Make all your IT systems secure
The best source of information on application security in general is OWASP, which is a not-for-profit charitable organisation. This maintains a lot of resources to help with the best-practices for security. The most appropriate international standard for security is ISO 27001, which covers most of the GDPR requirement. For database security, Simple-Talk has some good resources such as Schema-Based Access Control for SQL Server Databases and How to Get SQL Server Security Horribly Wrong. There is a series on data masking and database encryption too.
Database administrators, database developers and Ops people will need to take a lead in preparing organisations that use or process personal data to deal with upcoming legislation on data privacy. The GDPR is in the vanguard of this legislation but it is part of an international move to tighten up the way that IT handles personal data.
Except perhaps for the practical difficulties of implementing the ‘right to be forgotten’, the right to refuse to allow certain data to be held and the right to transfer data between organisations (such as energy suppliers or phone companies), the difficulties aren’t insurmountable, and the more you look at detail, the less draconian the regulations seem.
The most effective strategy will be to deal with it as soon as possible.

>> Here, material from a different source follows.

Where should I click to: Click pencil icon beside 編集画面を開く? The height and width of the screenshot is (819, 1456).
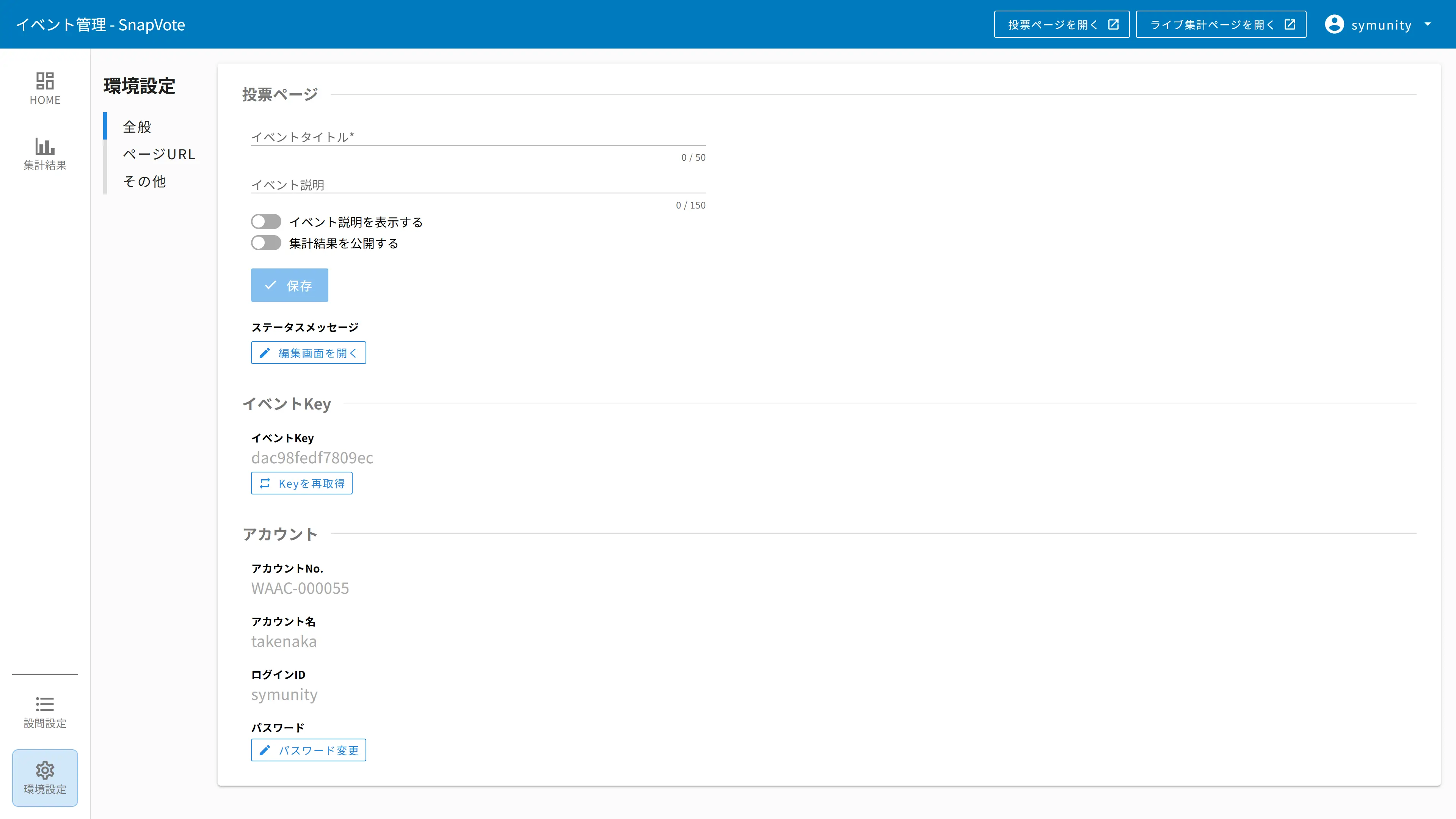pos(265,353)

There will be much temporary inconvenience. Developing databases against live data, for example, would seem to require all manner of bureaucratic tasks, even with pseudonymized data. Encryption, logging and auditing will be required, there will be paperwork and effort to perform all the required assessments. Security in general will be a greater concern to senior IT management.
Nevertheless, in reading through the impending legislation in detail, there seems nothing particularly unreasonable about it: it conforms with what the best players in the industry already achieve, and this sort of legislation defends ordinary people from the worst abuses of ‘Big Data’. The security practices that it mandates are in line with OWASP opinion and ISO27001 standards.
In short, we now need to implement all those practices that we’ve always known were necessary but had seemed lower priority than dealing with whatever the current crisis happens to be.